___ Task material ___
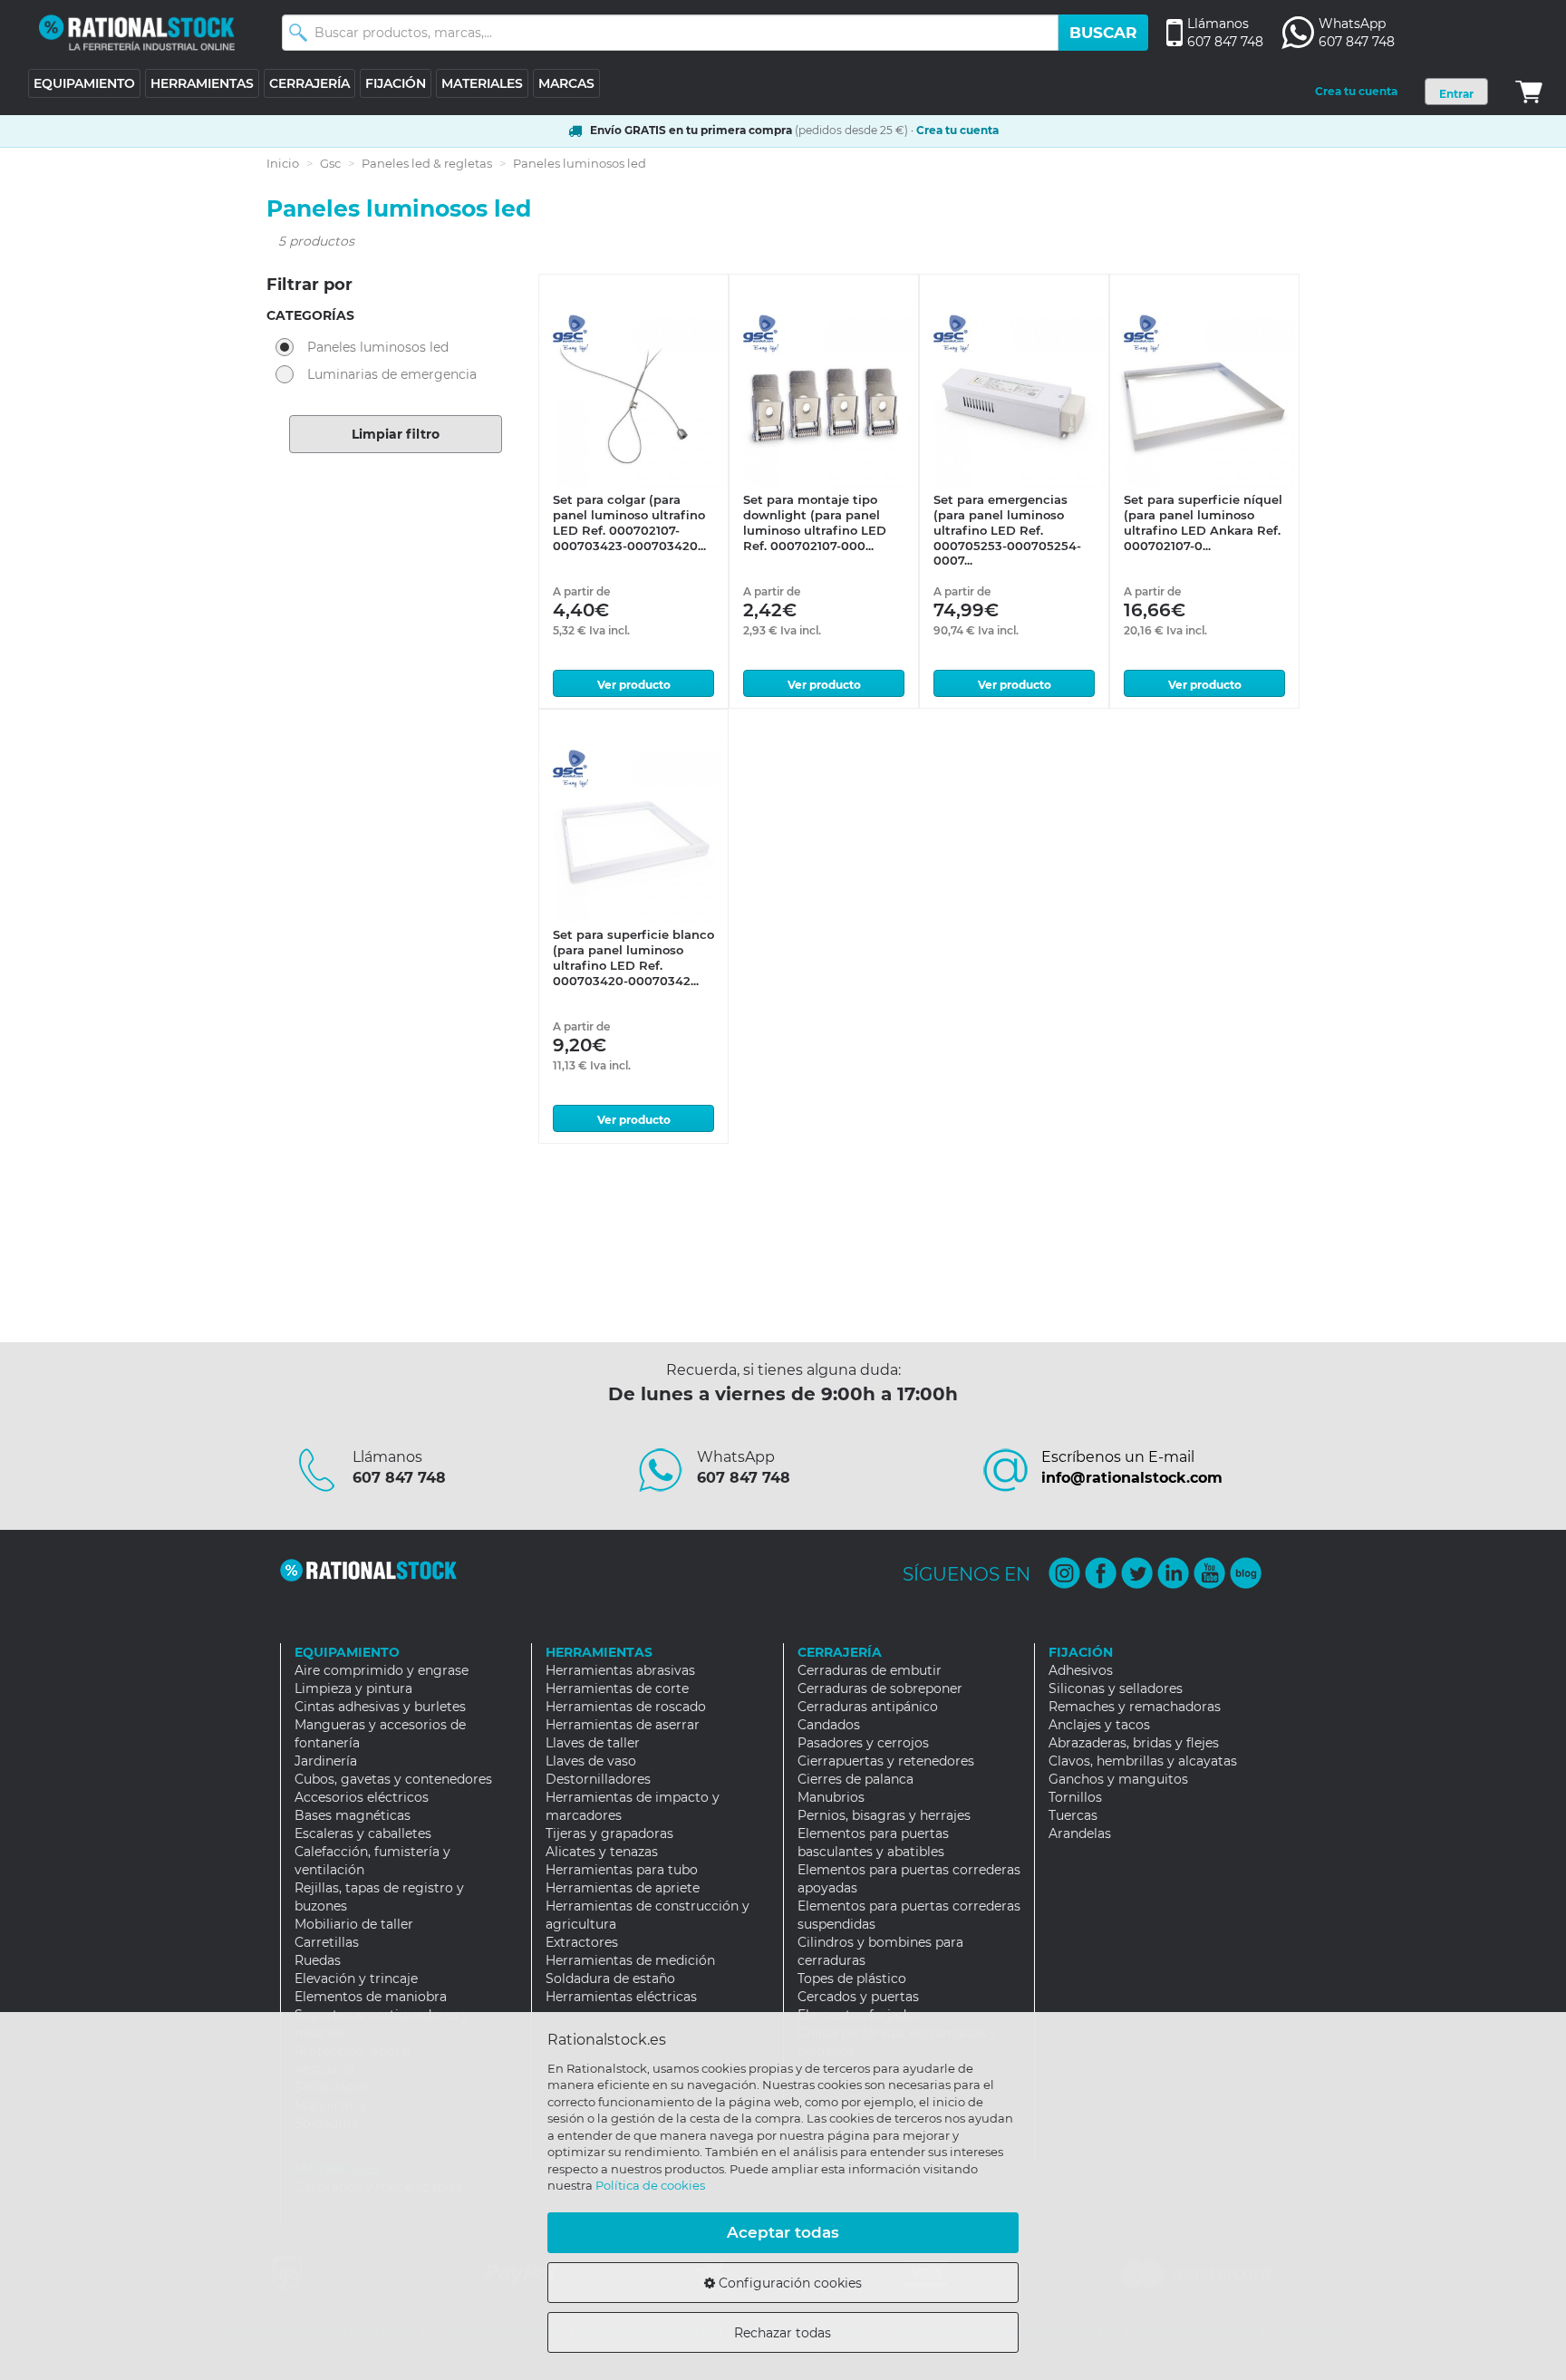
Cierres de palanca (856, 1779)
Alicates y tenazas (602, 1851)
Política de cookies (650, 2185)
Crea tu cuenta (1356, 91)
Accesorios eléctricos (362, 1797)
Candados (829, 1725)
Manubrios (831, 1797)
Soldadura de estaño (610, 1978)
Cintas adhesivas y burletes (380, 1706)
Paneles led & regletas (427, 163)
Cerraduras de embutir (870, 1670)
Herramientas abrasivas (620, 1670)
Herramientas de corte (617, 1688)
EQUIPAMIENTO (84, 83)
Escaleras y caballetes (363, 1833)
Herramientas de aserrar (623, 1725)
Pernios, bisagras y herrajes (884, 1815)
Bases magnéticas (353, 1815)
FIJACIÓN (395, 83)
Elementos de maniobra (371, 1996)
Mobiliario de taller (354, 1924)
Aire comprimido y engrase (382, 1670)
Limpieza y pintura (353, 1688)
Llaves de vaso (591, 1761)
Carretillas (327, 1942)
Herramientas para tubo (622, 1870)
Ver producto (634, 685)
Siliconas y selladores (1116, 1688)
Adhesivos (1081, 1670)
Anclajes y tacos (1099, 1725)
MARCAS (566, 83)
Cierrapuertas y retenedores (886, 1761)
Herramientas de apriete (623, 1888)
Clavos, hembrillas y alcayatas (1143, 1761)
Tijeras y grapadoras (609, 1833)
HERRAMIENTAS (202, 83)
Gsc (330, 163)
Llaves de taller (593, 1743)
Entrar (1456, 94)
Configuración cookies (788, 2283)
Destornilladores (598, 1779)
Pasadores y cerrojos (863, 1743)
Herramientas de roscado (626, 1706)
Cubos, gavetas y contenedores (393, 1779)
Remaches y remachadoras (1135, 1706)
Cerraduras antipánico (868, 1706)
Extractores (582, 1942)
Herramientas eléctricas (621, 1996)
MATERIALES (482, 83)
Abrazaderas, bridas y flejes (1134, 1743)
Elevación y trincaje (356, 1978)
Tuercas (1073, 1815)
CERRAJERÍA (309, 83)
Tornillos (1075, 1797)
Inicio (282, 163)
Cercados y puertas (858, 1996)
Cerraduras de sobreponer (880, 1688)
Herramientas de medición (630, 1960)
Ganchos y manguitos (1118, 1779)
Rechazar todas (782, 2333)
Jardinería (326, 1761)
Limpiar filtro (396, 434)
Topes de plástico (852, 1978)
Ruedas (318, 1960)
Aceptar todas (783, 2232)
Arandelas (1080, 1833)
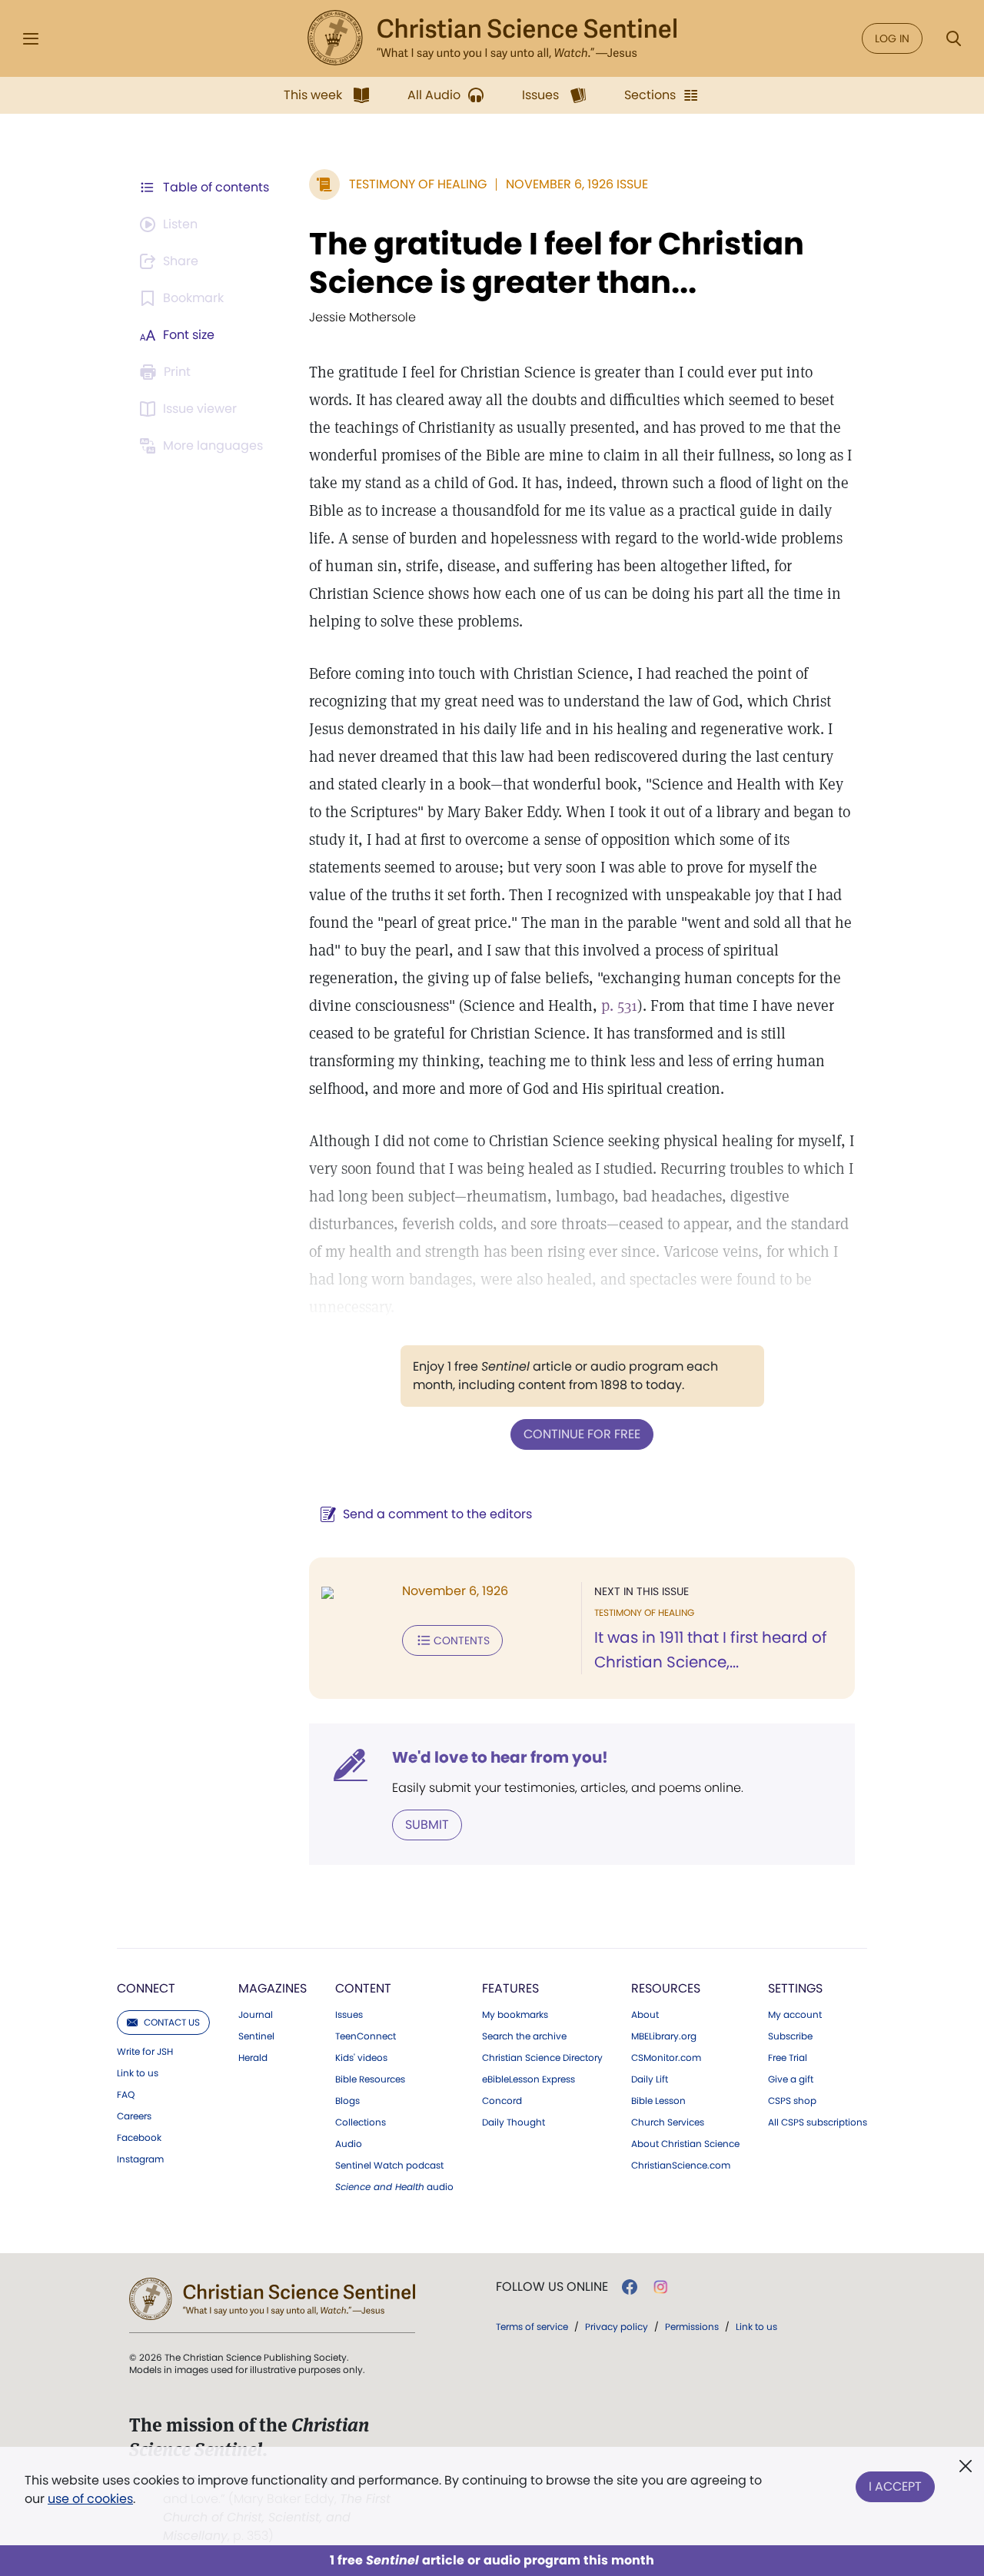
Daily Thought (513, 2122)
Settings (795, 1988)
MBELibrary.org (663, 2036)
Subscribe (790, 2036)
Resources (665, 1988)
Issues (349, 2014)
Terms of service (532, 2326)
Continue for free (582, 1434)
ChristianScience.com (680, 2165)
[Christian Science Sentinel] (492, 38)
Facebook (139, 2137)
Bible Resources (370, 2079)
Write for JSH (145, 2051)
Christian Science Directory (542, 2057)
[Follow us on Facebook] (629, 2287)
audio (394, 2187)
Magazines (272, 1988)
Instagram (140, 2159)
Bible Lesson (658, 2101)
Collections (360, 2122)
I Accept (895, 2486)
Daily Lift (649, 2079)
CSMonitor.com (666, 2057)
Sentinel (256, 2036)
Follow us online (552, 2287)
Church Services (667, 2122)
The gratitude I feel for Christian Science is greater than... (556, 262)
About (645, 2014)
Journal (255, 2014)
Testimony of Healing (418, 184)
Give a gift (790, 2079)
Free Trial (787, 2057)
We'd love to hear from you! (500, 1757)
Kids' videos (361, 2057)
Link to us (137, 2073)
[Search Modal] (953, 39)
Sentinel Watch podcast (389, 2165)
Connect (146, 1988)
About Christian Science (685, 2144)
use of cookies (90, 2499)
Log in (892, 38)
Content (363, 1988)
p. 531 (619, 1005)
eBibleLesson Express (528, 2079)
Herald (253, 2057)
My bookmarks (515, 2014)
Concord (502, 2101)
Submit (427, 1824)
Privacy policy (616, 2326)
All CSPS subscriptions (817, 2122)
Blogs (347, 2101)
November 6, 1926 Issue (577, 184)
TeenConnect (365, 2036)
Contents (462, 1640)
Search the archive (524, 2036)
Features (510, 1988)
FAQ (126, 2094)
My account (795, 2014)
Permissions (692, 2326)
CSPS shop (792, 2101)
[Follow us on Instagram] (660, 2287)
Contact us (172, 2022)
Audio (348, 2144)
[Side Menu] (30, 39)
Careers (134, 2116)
___
Task to carry out -> Nothing but an exact repeat of the records, pictures excluded, belongs in the answer.

Task output ->
Cierres de palanca (856, 1779)
Alicates y tenazas (602, 1851)
Política de cookies (650, 2185)
Crea tu cuenta (1356, 91)
Accesorios eléctricos (362, 1797)
Candados (829, 1725)
Manubrios (831, 1797)
Soldadura de estaño (610, 1978)
Cintas adhesivas y burletes (380, 1706)
Paneles led & regletas (427, 163)
Cerraduras de embutir (870, 1670)
Herramientas abrasivas (620, 1670)
Herramientas de corte (617, 1688)
EQUIPAMIENTO (84, 83)
Escaleras y caballetes (363, 1833)
Herramientas de aserrar (623, 1725)
Pernios, bisagras y herrajes (884, 1815)
Bases magnéticas (353, 1815)
FIJACIÓN (395, 83)
Elementos de maniobra (371, 1996)
Mobiliario de taller (354, 1924)
Aire comprimido y engrase (382, 1670)
Limpieza y pintura (353, 1688)
Llaves de vaso (591, 1761)
Carretillas (327, 1942)
Herramientas para tubo (622, 1870)
Ver producto (634, 685)
Siliconas y selladores (1116, 1688)
Adhesivos (1081, 1670)
Anclajes y tacos (1099, 1725)
MARCAS (566, 83)
Cierrapuertas y retenedores (886, 1761)
Herramientas de apriete (623, 1888)
Clavos, hembrillas y alcayatas (1143, 1761)
Tijeras y grapadoras (609, 1833)
HERRAMIENTAS (202, 83)
Gsc (330, 163)
Llaves de taller (593, 1743)
Entrar (1456, 94)
Configuración cookies (788, 2283)
Destornilladores (598, 1779)
Pasadores y cerrojos (863, 1743)
Herramientas de roscado (626, 1706)
Cubos, gavetas y contenedores (393, 1779)
Remaches y remachadoras (1135, 1706)
Cerraduras antipánico (868, 1706)
Extractores (582, 1942)
Herramientas eléctricas (621, 1996)
MATERIALES (482, 83)
Abrazaderas, bridas y flejes (1134, 1743)
Elevación y trincaje (356, 1978)
Tuercas (1073, 1815)
CERRAJERÍA (309, 83)
Tornillos (1075, 1797)
Inicio (282, 163)
Cercados y puertas (858, 1996)
Cerraduras de sobreponer (880, 1688)
Herramientas de medición (630, 1960)
Ganchos y manguitos (1118, 1779)
Rechazar todas (782, 2333)
Jardinería (326, 1761)
Limpiar filtro (396, 434)
Topes de plástico (852, 1978)
Ruedas (318, 1960)
Aceptar todas (783, 2232)
Arandelas (1080, 1833)
Daily Thought (513, 2122)
Settings (795, 1988)
MBELibrary.org (663, 2036)
Subscribe (790, 2036)
Resources (665, 1988)
Issues (349, 2014)
Terms of service (532, 2326)
Continue for free (582, 1434)
ChristianScience.com (680, 2165)
[Christian Science Sentinel] (492, 38)
Facebook (139, 2137)
Bible Resources (370, 2079)
Write for JSH (145, 2051)
Christian Science Directory (542, 2057)
[Follow us on Facebook] (629, 2287)
audio (394, 2187)
Magazines (272, 1988)
Instagram (140, 2159)
Bible Lesson (658, 2101)
Collections (360, 2122)
I Accept (895, 2486)
Daily Lift (649, 2079)
CSMonitor.com (666, 2057)
Sentinel (256, 2036)
Follow us online (552, 2287)
Church Services (667, 2122)
The gratitude I feel for Christian Science is greater than... (556, 262)
About (645, 2014)
Journal (255, 2014)
Testimony of Healing (418, 184)
Give a gift (790, 2079)
Free Trial (787, 2057)
We'd love to hear from you! (500, 1757)
Kids' videos (361, 2057)
Link to us (137, 2073)
[Search Modal] (953, 39)
Sentinel Watch podcast (389, 2165)
Connect (146, 1988)
About Christian Science (685, 2144)
use of cookies (90, 2499)
Log in (892, 38)
Content (363, 1988)
p. 531 (619, 1005)
eBibleLesson Express (528, 2079)
Herald (253, 2057)
My bookmarks (515, 2014)
Concord (502, 2101)
Submit (427, 1824)
Privacy policy (616, 2326)
All CSPS subscriptions (817, 2122)
Blogs (347, 2101)
November 6, 1926 Issue (577, 184)
TeenConnect (365, 2036)
Contents (462, 1640)
Search the archive (524, 2036)
Features (510, 1988)
FAQ (126, 2094)
My account (795, 2014)
Permissions (692, 2326)
CSPS shop (792, 2101)
[Follow us on Instagram] (660, 2287)
Contact us (172, 2022)
Audio (348, 2144)
[Side Menu] (30, 39)
Careers (134, 2116)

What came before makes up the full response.